As described, the interference fit between the collar 24 and actuator 33 causes a greater actuation force to be exerted over what would otherwise be required to actually depress the actuator, assuming no interference fit. Once the outwardly protruding portion 94 of the actuator 33 travels downwardly passed the interference surface of actuator lip 52, the actuator 33 to some extent breaks free and experiences an acceleration which helps to generate the desired speed for the movement of the piston 43 and thus the desired speed for the flows of liquid and air. This interference between the collar 24 and actuator 33 and the resulting acceleration can be further described by thinking of what happens when a refrigerator door is opened. Once the magnetic force is overcome, the door experiences a brief period of acceleration due to the added force which has been applied and is now higher than needed to move the door. While this higher force was required initially to overcome the magnetic force, once that magnetic force or attraction is broken, the door breaks free and there is a brief period of acceleration. The flow speed of the liquid and air constituents is also influenced to some degree by the size of the flow openings and passageways.
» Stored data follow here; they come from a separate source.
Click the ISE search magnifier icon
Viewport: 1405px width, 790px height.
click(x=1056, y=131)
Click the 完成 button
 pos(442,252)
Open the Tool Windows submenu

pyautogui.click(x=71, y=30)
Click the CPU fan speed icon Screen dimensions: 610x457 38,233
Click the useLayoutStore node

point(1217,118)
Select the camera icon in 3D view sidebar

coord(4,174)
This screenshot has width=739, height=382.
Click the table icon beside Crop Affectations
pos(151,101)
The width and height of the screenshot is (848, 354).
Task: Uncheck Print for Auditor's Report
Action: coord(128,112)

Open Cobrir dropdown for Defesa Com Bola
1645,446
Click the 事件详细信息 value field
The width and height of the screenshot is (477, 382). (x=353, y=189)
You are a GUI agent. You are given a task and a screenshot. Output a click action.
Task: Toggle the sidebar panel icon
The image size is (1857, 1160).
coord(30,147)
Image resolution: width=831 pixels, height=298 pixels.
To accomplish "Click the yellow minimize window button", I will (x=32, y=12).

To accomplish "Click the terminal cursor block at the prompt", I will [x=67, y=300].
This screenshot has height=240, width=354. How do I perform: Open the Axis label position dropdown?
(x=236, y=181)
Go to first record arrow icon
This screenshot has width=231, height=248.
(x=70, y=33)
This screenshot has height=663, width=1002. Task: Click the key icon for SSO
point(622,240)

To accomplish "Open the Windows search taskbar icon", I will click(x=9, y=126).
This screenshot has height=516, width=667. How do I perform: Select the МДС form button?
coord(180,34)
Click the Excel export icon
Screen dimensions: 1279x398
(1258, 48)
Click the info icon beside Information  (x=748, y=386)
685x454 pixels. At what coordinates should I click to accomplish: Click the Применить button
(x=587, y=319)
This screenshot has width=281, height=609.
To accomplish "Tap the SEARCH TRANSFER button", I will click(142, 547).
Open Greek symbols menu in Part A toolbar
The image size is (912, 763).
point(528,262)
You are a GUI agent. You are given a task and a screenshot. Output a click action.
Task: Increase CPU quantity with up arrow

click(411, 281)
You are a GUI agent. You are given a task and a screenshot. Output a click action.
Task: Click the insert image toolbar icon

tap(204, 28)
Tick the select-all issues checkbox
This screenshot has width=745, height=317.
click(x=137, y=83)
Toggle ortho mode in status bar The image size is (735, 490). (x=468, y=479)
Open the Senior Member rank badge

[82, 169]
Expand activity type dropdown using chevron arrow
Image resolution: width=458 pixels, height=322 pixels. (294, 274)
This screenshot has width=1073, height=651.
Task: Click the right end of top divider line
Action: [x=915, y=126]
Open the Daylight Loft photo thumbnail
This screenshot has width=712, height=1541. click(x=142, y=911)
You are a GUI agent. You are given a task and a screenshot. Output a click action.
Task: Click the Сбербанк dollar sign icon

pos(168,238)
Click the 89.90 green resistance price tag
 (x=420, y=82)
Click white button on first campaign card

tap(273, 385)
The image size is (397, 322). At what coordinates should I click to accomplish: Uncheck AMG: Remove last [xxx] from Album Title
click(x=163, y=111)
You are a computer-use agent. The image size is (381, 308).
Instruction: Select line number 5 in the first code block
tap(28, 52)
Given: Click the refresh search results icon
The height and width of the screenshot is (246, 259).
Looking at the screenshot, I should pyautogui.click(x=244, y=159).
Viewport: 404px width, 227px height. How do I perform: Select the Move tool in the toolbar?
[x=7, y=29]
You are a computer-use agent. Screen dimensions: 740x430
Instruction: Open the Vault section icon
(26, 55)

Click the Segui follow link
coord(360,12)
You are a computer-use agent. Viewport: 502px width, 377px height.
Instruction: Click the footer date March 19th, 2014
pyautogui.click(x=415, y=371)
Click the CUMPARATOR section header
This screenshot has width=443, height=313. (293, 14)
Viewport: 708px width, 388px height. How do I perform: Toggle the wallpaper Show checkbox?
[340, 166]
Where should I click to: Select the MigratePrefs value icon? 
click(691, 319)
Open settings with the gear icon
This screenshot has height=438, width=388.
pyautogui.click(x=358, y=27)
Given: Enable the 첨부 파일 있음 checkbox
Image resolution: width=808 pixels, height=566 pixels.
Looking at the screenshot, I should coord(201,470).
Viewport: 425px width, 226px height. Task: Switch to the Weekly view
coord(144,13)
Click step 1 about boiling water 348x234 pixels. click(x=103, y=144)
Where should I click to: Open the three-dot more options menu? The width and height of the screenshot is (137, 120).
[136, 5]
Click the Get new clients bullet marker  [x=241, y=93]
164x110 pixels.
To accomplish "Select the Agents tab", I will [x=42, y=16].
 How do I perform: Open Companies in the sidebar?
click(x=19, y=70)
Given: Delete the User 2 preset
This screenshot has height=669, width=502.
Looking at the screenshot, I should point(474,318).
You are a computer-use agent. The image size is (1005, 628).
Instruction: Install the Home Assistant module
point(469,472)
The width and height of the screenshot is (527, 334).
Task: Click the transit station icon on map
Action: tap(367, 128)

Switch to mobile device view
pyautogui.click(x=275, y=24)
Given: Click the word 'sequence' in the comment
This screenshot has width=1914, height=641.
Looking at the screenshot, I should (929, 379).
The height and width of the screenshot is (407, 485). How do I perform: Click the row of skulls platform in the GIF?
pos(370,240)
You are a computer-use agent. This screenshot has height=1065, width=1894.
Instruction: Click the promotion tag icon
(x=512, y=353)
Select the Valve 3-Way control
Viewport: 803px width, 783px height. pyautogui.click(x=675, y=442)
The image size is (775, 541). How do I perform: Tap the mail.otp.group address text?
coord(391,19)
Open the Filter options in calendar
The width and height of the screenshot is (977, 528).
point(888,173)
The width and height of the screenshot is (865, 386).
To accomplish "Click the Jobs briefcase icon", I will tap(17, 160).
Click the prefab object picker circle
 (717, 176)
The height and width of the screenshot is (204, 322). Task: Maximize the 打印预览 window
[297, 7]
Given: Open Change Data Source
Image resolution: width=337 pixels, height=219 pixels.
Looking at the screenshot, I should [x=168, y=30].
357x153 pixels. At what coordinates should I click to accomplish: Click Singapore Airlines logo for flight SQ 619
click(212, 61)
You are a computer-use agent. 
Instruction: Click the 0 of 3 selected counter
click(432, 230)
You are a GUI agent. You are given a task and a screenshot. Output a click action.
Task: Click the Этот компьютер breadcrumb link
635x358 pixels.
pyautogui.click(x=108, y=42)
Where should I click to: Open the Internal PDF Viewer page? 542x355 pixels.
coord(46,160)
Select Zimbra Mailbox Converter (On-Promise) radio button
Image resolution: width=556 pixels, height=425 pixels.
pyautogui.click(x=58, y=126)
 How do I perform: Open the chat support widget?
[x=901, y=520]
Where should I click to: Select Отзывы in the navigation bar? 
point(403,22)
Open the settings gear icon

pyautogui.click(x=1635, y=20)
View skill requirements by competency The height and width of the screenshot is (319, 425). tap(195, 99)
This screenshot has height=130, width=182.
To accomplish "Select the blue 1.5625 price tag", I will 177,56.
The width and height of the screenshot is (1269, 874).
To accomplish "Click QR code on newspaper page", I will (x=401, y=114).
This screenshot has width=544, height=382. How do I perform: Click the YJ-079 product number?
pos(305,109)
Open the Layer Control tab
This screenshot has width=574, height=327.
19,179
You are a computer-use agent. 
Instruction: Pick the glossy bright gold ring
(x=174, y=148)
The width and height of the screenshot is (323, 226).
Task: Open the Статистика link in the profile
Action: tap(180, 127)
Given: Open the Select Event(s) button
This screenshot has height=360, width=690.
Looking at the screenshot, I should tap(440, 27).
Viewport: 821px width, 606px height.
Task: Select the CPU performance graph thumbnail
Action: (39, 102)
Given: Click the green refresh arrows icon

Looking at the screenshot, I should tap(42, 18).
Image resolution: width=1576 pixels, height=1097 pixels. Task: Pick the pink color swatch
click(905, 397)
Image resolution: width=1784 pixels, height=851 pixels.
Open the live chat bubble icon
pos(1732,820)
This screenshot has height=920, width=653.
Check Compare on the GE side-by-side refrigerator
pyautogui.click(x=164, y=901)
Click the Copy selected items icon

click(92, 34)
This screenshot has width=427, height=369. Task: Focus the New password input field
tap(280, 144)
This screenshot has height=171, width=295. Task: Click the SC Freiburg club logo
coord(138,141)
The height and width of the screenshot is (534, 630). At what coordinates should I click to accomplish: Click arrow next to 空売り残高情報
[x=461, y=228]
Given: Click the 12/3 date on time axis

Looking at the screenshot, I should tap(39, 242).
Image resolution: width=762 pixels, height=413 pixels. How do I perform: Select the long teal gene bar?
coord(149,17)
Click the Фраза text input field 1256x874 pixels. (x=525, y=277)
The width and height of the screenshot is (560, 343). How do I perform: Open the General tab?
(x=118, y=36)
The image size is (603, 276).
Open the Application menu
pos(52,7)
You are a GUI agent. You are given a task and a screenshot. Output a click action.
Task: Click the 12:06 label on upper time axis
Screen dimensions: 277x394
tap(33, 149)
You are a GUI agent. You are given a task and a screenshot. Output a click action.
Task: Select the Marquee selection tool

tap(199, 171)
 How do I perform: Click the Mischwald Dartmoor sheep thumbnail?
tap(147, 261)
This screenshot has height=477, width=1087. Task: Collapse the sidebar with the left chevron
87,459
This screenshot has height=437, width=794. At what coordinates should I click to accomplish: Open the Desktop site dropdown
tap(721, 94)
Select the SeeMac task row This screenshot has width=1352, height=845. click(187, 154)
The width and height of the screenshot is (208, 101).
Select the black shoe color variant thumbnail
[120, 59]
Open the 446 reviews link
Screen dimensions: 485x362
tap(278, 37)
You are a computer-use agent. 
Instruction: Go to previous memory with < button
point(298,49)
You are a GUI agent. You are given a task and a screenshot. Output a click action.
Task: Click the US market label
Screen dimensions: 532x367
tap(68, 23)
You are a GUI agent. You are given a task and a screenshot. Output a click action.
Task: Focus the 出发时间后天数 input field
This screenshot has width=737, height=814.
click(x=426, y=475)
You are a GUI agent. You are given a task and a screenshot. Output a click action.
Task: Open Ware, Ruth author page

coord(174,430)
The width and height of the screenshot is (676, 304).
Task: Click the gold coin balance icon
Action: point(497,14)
As the downward stroke of the actuator continues, the compression force on spring 37 increases, thereby storing kinetic spring energy for the spring return stroke which will move the actuator 33 and the related components back to their upper starting position as illustrated in FIG. 2. When the user of foam dispenser 20 removes the force or pressure on actuator 33, spring 37 tries to extend itself back to its starting or static position as is illustrated in FIG. 2. The upward travel of plunger 42, as acted on by spring 37, engages the valve pin head 125 and pushes up on piston 43. This upward travel creates a negative pressure in the liquid chamber 31 and pulls up ball 36 off of its valve seat 67. This action creates a liquid flow path for a replacement volume of liquid to be drawn out of the container and delivered into the liquid chamber 31 as the next charge of liquid for the next foam dispensing cycle. As the next charge of replacement liquid is suctioned out of the container 22, the negative head pressure is equalized by the flow of air through the clearance space created between the actuator and the collar and through hole 63a (see FIG. 14B).
The negative pressure in the air chamber due to the upward movement of piston 43 pulls tapered skirt 44c away from the inside surface of wall 99 and thereby uncovers the air vent openings 110. Thereafter, replacement air is able to enter the air chamber 30 by way of the separation gap or space 97 between the collar 24 and the actuator 33 (see FIG. 14B).
While the preferred embodiment of the invention has been illustrated and described in the drawings and foregoing description, the same is to be considered as illustrative and not restrictive in character, it being understood that all changes and modifications that come within the spirit of the invention are desired to be protected.